(Stored data entries)
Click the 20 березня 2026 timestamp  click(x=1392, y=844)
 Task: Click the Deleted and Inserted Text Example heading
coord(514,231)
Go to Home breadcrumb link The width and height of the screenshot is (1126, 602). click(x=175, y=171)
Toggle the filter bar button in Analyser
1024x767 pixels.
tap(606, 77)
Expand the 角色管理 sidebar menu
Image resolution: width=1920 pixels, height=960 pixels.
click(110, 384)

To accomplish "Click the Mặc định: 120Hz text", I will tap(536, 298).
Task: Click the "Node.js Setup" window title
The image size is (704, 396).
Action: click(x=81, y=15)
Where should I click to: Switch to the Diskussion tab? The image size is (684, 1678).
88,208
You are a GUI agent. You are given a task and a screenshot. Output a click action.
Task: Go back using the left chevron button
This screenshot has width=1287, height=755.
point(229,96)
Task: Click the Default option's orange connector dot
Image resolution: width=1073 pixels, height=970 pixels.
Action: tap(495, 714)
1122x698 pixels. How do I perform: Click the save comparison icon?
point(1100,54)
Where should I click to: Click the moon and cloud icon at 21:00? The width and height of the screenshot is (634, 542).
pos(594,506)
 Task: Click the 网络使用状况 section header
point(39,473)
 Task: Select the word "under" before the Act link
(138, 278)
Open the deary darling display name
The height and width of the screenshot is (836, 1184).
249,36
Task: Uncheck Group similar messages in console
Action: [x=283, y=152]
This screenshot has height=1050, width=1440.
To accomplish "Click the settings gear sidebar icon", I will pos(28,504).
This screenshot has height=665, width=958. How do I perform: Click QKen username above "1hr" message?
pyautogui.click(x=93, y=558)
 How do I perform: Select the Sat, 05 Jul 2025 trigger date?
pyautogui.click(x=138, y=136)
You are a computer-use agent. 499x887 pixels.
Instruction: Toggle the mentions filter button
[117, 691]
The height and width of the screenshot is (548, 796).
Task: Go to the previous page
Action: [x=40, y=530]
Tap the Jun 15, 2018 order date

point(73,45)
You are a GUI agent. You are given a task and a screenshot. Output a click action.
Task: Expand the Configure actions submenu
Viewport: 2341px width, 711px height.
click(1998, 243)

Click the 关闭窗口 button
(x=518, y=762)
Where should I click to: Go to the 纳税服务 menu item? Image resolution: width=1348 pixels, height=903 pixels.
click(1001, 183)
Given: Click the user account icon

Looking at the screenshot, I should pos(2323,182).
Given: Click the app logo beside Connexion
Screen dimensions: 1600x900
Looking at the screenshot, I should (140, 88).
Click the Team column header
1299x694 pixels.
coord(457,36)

#### [Task instructions]
Your reply must contain each entry, reproduced exactly.

#### [Response]
Click the 20 березня 2026 timestamp  click(x=1392, y=844)
 Task: Click the Deleted and Inserted Text Example heading
coord(514,231)
Go to Home breadcrumb link The width and height of the screenshot is (1126, 602). click(x=175, y=171)
Toggle the filter bar button in Analyser
1024x767 pixels.
tap(606, 77)
Expand the 角色管理 sidebar menu
Image resolution: width=1920 pixels, height=960 pixels.
click(110, 384)

To accomplish "Click the Mặc định: 120Hz text", I will tap(536, 298).
Task: Click the "Node.js Setup" window title
The image size is (704, 396).
Action: click(x=81, y=15)
Where should I click to: Switch to the Diskussion tab? The image size is (684, 1678).
88,208
You are a GUI agent. You are given a task and a screenshot. Output a click action.
Task: Go back using the left chevron button
This screenshot has width=1287, height=755.
point(229,96)
Task: Click the Default option's orange connector dot
Image resolution: width=1073 pixels, height=970 pixels.
Action: tap(495, 714)
1122x698 pixels. How do I perform: Click the save comparison icon?
point(1100,54)
Where should I click to: Click the moon and cloud icon at 21:00? The width and height of the screenshot is (634, 542).
pos(594,506)
 Task: Click the 网络使用状况 section header
point(39,473)
 Task: Select the word "under" before the Act link
(138, 278)
Open the deary darling display name
The height and width of the screenshot is (836, 1184).
249,36
Task: Uncheck Group similar messages in console
Action: [x=283, y=152]
This screenshot has height=1050, width=1440.
To accomplish "Click the settings gear sidebar icon", I will pos(28,504).
This screenshot has height=665, width=958. How do I perform: Click QKen username above "1hr" message?
pyautogui.click(x=93, y=558)
 How do I perform: Select the Sat, 05 Jul 2025 trigger date?
pyautogui.click(x=138, y=136)
You are a computer-use agent. 499x887 pixels.
Instruction: Toggle the mentions filter button
[117, 691]
The height and width of the screenshot is (548, 796).
Task: Go to the previous page
Action: [x=40, y=530]
Tap the Jun 15, 2018 order date

point(73,45)
You are a GUI agent. You are given a task and a screenshot. Output a click action.
Task: Expand the Configure actions submenu
Viewport: 2341px width, 711px height.
click(1998, 243)

Click the 关闭窗口 button
(x=518, y=762)
Where should I click to: Go to the 纳税服务 menu item? Image resolution: width=1348 pixels, height=903 pixels.
click(1001, 183)
Given: Click the user account icon

Looking at the screenshot, I should pos(2323,182).
Given: Click the app logo beside Connexion
Screen dimensions: 1600x900
Looking at the screenshot, I should (140, 88).
Click the Team column header
1299x694 pixels.
coord(457,36)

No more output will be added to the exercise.